**Problem description**
Give back exactly the lines that run from the beginning of the entries to the line containing "980x575 pixels.", both included, and nothing else.

··· Data records ···

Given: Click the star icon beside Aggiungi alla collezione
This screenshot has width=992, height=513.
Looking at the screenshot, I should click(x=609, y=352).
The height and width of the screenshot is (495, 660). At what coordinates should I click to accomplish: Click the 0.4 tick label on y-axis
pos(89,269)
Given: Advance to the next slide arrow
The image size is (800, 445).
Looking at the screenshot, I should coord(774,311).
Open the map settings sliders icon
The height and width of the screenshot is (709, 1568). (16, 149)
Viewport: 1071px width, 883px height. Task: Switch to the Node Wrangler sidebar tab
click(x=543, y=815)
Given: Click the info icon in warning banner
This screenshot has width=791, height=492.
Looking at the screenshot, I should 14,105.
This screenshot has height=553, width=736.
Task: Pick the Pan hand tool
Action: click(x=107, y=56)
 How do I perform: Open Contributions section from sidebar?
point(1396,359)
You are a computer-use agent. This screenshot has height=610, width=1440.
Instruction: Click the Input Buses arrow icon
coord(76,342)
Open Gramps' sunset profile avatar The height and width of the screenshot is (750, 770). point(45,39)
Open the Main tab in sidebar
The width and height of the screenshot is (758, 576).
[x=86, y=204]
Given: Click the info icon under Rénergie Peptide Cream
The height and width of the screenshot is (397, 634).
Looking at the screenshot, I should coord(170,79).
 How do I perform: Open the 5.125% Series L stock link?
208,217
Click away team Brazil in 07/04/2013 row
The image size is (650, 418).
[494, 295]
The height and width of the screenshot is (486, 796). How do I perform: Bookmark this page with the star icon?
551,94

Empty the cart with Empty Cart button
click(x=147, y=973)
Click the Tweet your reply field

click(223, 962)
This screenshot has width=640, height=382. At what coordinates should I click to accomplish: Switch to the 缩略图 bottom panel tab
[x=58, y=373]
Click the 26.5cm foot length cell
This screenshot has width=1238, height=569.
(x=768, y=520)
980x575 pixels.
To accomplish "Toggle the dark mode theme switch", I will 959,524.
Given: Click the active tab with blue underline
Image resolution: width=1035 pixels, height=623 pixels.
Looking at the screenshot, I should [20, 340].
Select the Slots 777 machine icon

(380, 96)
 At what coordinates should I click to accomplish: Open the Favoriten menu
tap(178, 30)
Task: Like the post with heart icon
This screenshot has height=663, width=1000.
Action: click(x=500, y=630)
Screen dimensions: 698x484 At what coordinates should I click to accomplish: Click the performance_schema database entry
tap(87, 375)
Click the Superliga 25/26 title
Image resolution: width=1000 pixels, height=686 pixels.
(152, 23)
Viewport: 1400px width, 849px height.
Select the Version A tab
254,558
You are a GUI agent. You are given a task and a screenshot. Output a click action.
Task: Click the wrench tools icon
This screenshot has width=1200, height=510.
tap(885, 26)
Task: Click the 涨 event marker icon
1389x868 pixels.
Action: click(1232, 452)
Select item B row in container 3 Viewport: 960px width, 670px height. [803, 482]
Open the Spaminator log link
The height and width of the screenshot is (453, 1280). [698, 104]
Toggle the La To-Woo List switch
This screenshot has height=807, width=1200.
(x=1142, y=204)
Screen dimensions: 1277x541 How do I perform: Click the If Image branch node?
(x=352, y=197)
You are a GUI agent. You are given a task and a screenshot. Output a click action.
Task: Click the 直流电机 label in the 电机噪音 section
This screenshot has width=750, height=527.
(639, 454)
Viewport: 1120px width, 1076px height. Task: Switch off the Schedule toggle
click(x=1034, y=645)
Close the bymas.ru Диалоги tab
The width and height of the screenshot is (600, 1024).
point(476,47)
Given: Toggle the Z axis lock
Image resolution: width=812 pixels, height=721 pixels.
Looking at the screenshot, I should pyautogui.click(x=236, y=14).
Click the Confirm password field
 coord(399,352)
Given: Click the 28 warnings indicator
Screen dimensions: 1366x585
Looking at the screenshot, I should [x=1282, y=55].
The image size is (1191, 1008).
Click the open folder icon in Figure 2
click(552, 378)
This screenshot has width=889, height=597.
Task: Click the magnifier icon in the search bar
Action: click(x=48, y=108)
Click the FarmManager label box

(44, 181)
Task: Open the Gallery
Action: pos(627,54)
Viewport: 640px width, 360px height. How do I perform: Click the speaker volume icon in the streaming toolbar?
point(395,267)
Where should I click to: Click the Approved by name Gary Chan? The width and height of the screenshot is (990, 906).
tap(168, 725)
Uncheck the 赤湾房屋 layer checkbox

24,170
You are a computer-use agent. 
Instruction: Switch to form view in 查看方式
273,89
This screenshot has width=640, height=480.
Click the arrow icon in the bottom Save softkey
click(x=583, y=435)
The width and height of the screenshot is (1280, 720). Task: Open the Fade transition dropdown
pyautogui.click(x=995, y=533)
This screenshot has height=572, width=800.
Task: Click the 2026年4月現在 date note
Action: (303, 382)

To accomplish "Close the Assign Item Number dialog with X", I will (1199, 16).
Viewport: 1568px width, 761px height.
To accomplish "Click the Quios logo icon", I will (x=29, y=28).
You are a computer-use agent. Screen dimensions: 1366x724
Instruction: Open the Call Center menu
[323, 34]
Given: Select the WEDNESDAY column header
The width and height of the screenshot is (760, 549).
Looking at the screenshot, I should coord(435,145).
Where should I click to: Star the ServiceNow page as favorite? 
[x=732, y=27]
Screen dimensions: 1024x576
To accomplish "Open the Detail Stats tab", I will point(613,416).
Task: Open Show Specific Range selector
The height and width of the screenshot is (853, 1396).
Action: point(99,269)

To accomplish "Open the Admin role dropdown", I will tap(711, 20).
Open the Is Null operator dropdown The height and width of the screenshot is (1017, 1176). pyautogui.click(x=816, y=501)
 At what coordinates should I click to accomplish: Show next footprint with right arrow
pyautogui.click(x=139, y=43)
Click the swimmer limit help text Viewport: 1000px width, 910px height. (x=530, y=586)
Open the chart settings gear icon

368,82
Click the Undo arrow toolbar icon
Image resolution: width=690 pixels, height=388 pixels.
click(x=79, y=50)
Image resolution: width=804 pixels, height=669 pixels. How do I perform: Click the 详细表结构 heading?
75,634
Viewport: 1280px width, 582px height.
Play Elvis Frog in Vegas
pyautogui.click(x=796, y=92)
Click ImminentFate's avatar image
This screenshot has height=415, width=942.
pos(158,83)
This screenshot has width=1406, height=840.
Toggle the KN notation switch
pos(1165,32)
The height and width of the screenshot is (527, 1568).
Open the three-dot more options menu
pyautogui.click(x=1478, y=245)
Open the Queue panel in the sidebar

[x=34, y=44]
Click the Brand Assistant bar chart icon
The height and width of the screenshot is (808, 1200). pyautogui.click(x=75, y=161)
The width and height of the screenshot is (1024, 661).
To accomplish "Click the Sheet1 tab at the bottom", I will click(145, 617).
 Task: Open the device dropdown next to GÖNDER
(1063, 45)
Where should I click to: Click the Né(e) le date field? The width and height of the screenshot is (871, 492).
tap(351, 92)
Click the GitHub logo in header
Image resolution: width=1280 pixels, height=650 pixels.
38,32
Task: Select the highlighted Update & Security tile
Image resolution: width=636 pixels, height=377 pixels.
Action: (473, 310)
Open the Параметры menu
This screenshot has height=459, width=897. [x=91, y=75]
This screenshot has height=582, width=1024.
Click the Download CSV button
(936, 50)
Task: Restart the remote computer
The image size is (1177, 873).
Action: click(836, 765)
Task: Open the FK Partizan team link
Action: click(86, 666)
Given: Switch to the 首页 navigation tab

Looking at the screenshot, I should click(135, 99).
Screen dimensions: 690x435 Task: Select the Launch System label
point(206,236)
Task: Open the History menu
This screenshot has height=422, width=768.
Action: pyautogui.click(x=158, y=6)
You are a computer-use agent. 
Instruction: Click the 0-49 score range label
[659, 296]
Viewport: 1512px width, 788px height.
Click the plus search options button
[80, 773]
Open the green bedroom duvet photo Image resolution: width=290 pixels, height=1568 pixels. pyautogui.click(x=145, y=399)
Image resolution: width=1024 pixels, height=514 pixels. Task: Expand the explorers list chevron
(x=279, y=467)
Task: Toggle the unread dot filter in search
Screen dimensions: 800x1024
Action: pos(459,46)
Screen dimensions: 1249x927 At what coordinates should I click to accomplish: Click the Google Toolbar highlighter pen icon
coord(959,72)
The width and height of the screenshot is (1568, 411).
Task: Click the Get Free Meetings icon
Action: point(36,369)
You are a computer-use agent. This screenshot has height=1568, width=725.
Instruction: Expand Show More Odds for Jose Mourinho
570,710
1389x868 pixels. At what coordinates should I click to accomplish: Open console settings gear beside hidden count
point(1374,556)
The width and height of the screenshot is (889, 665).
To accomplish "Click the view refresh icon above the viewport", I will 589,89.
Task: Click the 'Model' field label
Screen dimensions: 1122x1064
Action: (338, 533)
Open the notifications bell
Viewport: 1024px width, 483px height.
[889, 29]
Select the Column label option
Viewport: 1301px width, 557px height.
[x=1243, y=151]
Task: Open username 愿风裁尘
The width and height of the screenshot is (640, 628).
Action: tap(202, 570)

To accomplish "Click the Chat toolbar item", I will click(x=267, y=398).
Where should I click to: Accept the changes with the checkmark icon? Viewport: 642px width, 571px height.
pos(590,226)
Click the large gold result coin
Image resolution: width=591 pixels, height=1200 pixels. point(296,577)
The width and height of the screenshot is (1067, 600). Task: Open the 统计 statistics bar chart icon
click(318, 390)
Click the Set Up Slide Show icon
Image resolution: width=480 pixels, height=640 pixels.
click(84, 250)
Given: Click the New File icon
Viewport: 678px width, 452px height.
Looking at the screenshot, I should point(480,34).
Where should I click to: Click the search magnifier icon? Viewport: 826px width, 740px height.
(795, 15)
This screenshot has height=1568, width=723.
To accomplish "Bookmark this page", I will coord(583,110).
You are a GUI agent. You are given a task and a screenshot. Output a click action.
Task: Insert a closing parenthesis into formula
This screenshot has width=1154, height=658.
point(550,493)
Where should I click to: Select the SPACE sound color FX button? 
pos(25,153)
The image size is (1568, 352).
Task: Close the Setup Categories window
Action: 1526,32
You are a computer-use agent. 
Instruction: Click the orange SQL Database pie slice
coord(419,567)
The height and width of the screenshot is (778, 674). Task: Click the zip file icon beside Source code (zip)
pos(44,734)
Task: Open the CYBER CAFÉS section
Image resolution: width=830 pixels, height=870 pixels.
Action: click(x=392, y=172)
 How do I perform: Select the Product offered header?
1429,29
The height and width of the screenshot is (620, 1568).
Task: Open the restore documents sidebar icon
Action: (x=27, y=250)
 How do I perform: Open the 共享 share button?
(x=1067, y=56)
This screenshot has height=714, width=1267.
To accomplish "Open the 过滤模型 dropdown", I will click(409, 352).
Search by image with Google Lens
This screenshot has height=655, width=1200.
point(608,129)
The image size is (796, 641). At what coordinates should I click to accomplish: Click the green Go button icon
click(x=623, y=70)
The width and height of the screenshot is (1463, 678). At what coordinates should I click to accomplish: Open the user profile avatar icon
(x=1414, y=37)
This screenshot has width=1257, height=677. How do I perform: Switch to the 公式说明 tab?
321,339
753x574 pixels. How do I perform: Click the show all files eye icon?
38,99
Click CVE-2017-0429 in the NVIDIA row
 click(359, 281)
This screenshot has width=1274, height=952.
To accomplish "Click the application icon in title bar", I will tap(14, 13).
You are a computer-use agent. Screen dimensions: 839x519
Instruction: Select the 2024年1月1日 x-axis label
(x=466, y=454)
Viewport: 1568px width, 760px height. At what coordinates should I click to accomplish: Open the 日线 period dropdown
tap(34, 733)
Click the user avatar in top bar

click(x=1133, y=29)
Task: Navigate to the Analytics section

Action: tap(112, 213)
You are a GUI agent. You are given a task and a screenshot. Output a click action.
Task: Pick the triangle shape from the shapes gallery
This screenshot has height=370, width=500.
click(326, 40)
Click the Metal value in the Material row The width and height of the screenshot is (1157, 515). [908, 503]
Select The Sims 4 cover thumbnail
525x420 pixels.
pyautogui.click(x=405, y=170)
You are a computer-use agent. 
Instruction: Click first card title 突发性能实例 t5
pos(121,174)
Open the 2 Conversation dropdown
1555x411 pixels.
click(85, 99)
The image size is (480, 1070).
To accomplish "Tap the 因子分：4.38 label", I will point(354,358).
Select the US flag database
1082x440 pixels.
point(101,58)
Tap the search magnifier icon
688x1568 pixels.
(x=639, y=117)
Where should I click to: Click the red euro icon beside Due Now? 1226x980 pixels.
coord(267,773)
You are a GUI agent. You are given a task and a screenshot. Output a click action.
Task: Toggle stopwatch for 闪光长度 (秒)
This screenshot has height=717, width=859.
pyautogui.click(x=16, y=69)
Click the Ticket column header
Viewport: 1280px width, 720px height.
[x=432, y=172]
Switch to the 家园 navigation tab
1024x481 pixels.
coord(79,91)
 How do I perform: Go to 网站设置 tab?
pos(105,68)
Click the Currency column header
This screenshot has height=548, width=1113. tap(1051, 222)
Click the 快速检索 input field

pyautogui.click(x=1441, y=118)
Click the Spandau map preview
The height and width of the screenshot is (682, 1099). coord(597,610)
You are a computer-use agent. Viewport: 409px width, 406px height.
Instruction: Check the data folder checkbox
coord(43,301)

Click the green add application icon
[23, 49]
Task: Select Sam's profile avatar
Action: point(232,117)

···

**Result of this exercise**
Given: Click the star icon beside Aggiungi alla collezione
This screenshot has width=992, height=513.
Looking at the screenshot, I should click(x=609, y=352).
The height and width of the screenshot is (495, 660). At what coordinates should I click to accomplish: Click the 0.4 tick label on y-axis
pos(89,269)
Given: Advance to the next slide arrow
The image size is (800, 445).
Looking at the screenshot, I should coord(774,311).
Open the map settings sliders icon
The height and width of the screenshot is (709, 1568). (16, 149)
Viewport: 1071px width, 883px height. Task: Switch to the Node Wrangler sidebar tab
click(x=543, y=815)
Given: Click the info icon in warning banner
This screenshot has width=791, height=492.
Looking at the screenshot, I should 14,105.
This screenshot has height=553, width=736.
Task: Pick the Pan hand tool
Action: click(x=107, y=56)
 How do I perform: Open Contributions section from sidebar?
point(1396,359)
You are a computer-use agent. This screenshot has height=610, width=1440.
Instruction: Click the Input Buses arrow icon
coord(76,342)
Open Gramps' sunset profile avatar The height and width of the screenshot is (750, 770). point(45,39)
Open the Main tab in sidebar
The width and height of the screenshot is (758, 576).
[x=86, y=204]
Given: Click the info icon under Rénergie Peptide Cream
The height and width of the screenshot is (397, 634).
Looking at the screenshot, I should coord(170,79).
 How do I perform: Open the 5.125% Series L stock link?
208,217
Click away team Brazil in 07/04/2013 row
The image size is (650, 418).
[494, 295]
The height and width of the screenshot is (486, 796). How do I perform: Bookmark this page with the star icon?
551,94

Empty the cart with Empty Cart button
click(x=147, y=973)
Click the Tweet your reply field

click(223, 962)
This screenshot has width=640, height=382. At what coordinates should I click to accomplish: Switch to the 缩略图 bottom panel tab
[x=58, y=373]
Click the 26.5cm foot length cell
This screenshot has width=1238, height=569.
(x=768, y=520)
980x575 pixels.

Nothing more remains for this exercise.